In other words, and let's not sugarcoat it, the popularity of MUGEN came arm-in-arm with piracy. Not every MUGEN character was stolen from copyrighted software, but much of it was. I say this not to take away from the hard work needed to create such characters (even with pre-existing art, creating a MUGEN character requires hours of coding and testing) but to emphasize how the community embraced creativity and information sharing regardless of legal ramifications. Fan-driven DLC empowered the wildest of fantasy matchups that crossed impassable corporate boundaries. If you thought Avengers: Infinity War was an ambitious crossover event, imagine what it was like to see Ryu fight Sub-Zero in 1999.
As MUGEN was spreading its reach online because emulators were hot and Napster was hot, it became a significant moment for the medium as a whole because 2D video games were NOT hot at the time. Arcades were fading fast as home consoles caught up to them, tech-wise, and those same consoles were built to focus their output on 3D video games. Famous game franchises weren't producing 3D spin-offs, they were graduating from 2D to 3D in an environment where everything old was seen as less than what could come next. 2D games were tossed onto handheld systems where they were treated like second-class citizens compared to their big-budget 3D siblings.
The 3D-over-2D attitude was nowhere more obvious than with fighting games. The genre had exploded in popularity in 1991 based on the success of Street Fighter II. But less than 10 years later, video game developers, journalists, and fans alike all agreed that 3D was the future. Not only were 3D brands like Tekken and Soulcalibur hitting it big, but even famous 2D franchises were pressured to throw their hats into the polygonal ring. Mortal Kombat dropped its entire gimmick - real actors on-screen - so that Mortal Kombat 4 could be a 3D fighting game.

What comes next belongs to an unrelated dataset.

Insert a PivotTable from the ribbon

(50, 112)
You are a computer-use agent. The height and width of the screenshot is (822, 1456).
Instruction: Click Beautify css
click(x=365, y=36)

Yet as this graphical arms race played out, here was MUGEN supported for free by an entire online network of fans who were celebrating their favorite 2D games. MUGEN was a 2D fighter, full stop, and that limitation kept 3D characters from joining the party (the lack of quality emulation for those polygonal systems was also a factor). This restriction enabled 2D sprites to remain in the limelight for years, long after their original games had disappeared from store shelves.
Speaking personally, MUGEN was my favorite game/hobby for several years as I watched mainstream video games turn their back on 2D. Street Fighter went silent, SNK went bankrupt, and the Dreamcast died an untimely death. But MUGEN remained as free and as fun as ever before, at least until a platform shift put the entire project on hiatus in 2003. Even with Elecbyte and the official MUGEN website apparently gone, fans remained and kept the fires burning themselves. Patches were written, characters were modified, and the fight went on.
Today MUGEN is still available and still free for all. Streaming video means it has never been easier to discover new MUGEN characters or just sit back and watch non-sequitur random battles online. The biggest difference, however, is that today we recognize retro gaming enthusiasm as mainstream rather than regressive, and MUGEN is a huge part of how we got here. MUGEN served as both a platform and a laboratory for 2D games when the mainstream said 2D was dead. I don't know that 2D games - particularly 2D fighting games - would have survived without it. Not bad for a lone kung fu man.